Cuenta una leyenda quichua: en Santiago del Estero el hijo de un cacique llamado Puca-Sonko acompañó desde pequeño a los hombres de la tribu en las incursiones a la selva, en la caza del jaguar, del venado y del quirquincho, adquiriendo así una fortaleza física y una destreza sin igual.
Era fuerte y audaz, con brazos nervudos de acero bruñido manejaban el arco y la flecha, la lanza y el hacha con la maestría del más aguerrido y valiente de los guerreros de su padre.
En las luchas contra otras tribus belicosas que pretendieron despojarlos de sus posesiones, el muchacho demostró su amor a la tierra de sus antepasados y dio pruebas concluyentes de coraje y de audacia.
En tiempos de paz, la vida transcurría plácida y serena en el seno de la tribu de Anka, el cacique venerado por todos. Dedicados a labrar la tierra, a la tejeduría y a la alfarería, fueron sorprendidos por la infausta noticia de que importantes ejércitos de viracochas venían del norte en son de conquista.
Interrumpieron entonces sus labores para dedicarse a trazar planes de acción tendientes a combatir al enemigo que se acercaba con armas de fuego.
Puca-Sonko partió con sus huestes en busca de los intrusos. Mucho tuvieron que luchar, pero al fin la astucia y su gran conocimiento del terreno lograron el triunfo sobre la inteligencia y la fuerza de los extranjeros, que debieron retirarse impotentes para realizar sus propósitos.
Al poco tiempo volvieron a llegar rumores de que ejércitos de hombres blancos avasallaban a los pueblos indígenas que encontraban a su paso. Esto fue suficiente para que los súbditos de Puca-Sonko, encabezados por él mismo y siguiendo sus ejemplos de audacia y de bravura, no pensaran sino en prepararse para hacer frente y expulsar de sus dominios a los odiados extranjeros.
Y llegó el día en que la selva se pobló de ruidos extraños, de retumbar de cascos de caballos, de chocar de armas y de voces que hablaban un idioma desconocido. Los españoles estaban muy cerca de la aldea. Habían decidido acampar a la salida de la selva.
Puca-Sonko llamó a los guerreros más importantes. Era medianoche y todos dormían en la aldea indígena. Cuando estuvieron reunidos, les dijo: sin duda piensan atacarnos, pero he decidido que no les demos tiempo para tomarlos por sorpresa y aprovechar, única forma que puede favorecer nuestra acción.
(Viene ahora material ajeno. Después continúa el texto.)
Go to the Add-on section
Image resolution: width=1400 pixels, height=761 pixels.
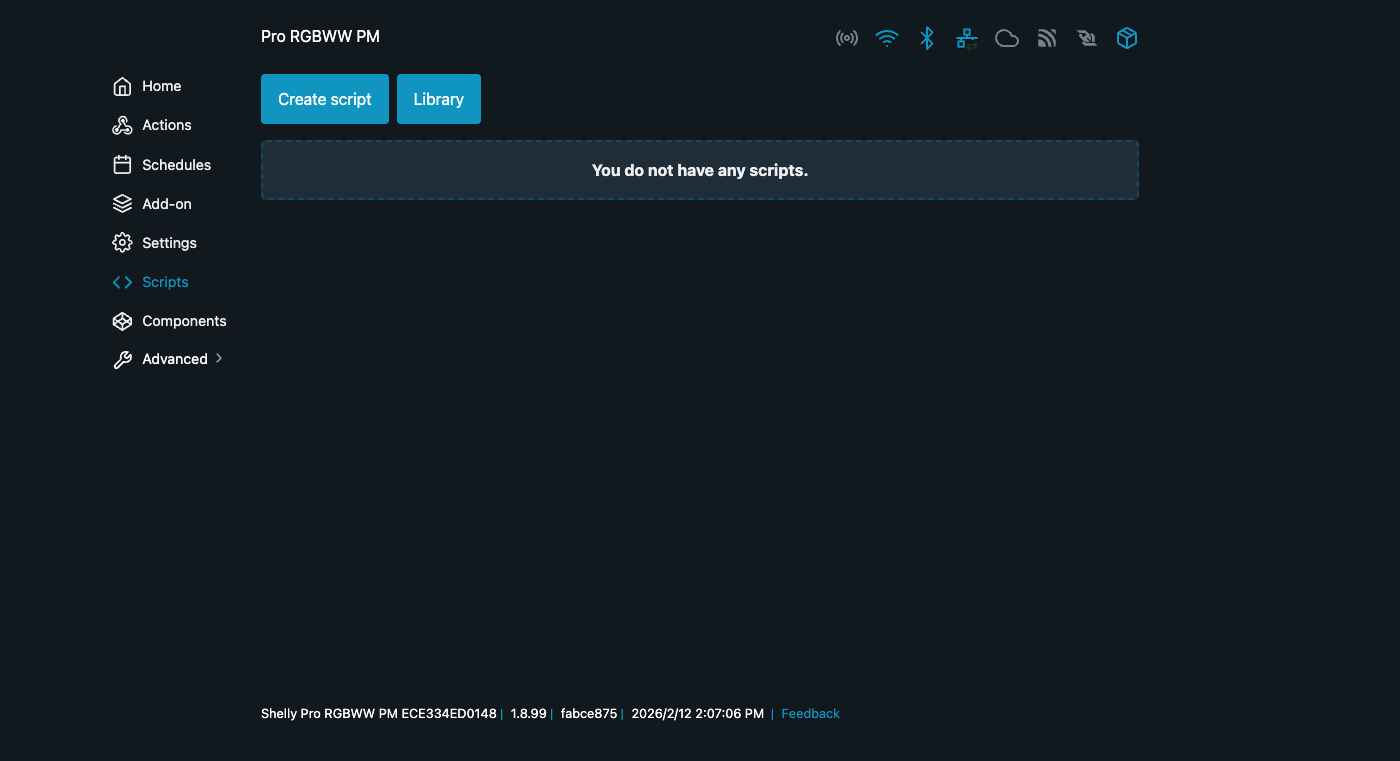[x=166, y=203]
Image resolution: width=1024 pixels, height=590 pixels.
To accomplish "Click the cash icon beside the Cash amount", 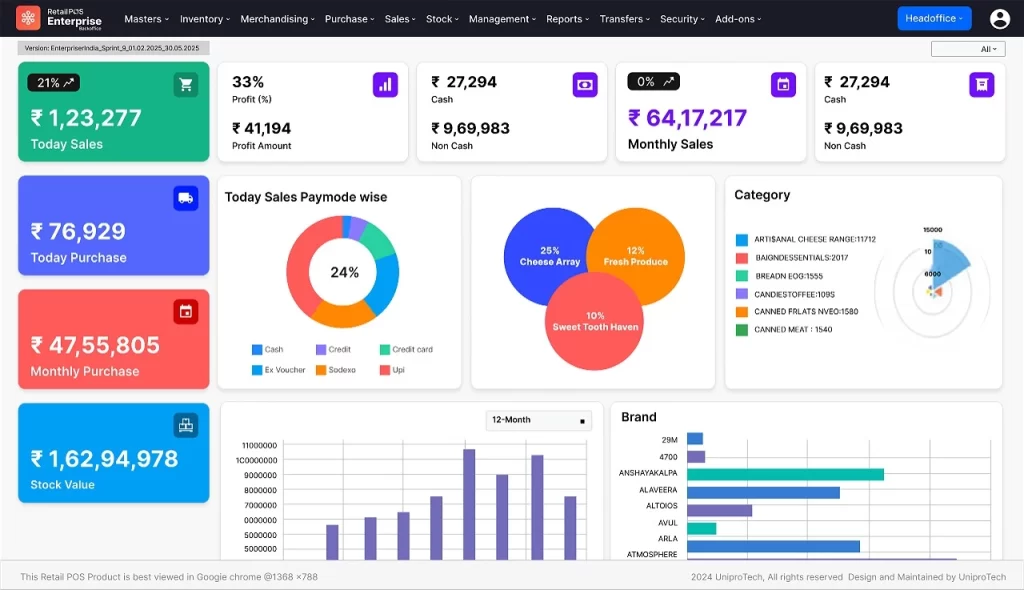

Los extranjeros son muchos y sus armas seguras y diabólicas aniquilarán a nuestros hombres.
La noche sin luna favoreció a los nativos, que así encubiertos por la oscuridad marcharon decididos a exterminar a los intrusos. Sin embargo, y contra todas las suposiciones de los jefes indígenas, en el cuartel de los españoles no se hallaban desprevenidos. Y se entabló la contienda recia, tenaz, salvaje, pero llegó un momento en que los indígenas, vencidos por la superioridad de número y de elementos, seguros de sucumbir ante el poder nefasto y arrollador de las armas extranjeras, abandonaron la lucha, dispersándose en todas direcciones.
En la confusión, nadie reconocía a sus jefes y sólo atinaban a huir. Cuando la calma hubo vuelto dos indígenas hallaron muerto, junto al tronco de un árbol, a Puca-Sonko, oculto por un cerco de jarilla y de sunchos.
Yacía sobre un charco de sangre y sin duda había llegado hasta allí arrastrándose, a juzgar por el rastro dejado sobre las piedras. La parte inferior del tronco estaba tomando un color rojo. Se diría que la sangre perdida era absorbida por el árbol, gracias a lo cual su sangre bravía seguiría circulando por un cuerpo vivo al que daría su fortaleza y su bravura.
Y según creencia de los indios así debió ocurrir, porque días más tarde todo el tronco había tomado un color rojo que hasta ese momento no tenía.
Al mismo tiempo su dureza se hizo tan extraordinaria como había sido extraordinaria la bravura de Puca-Sonko. Así, de acuerdo a la convicción de los quichuas, nació el quebracho, árbol que puebla las selvas del norte argentino y que constituye la planta más útil de nuestra flora.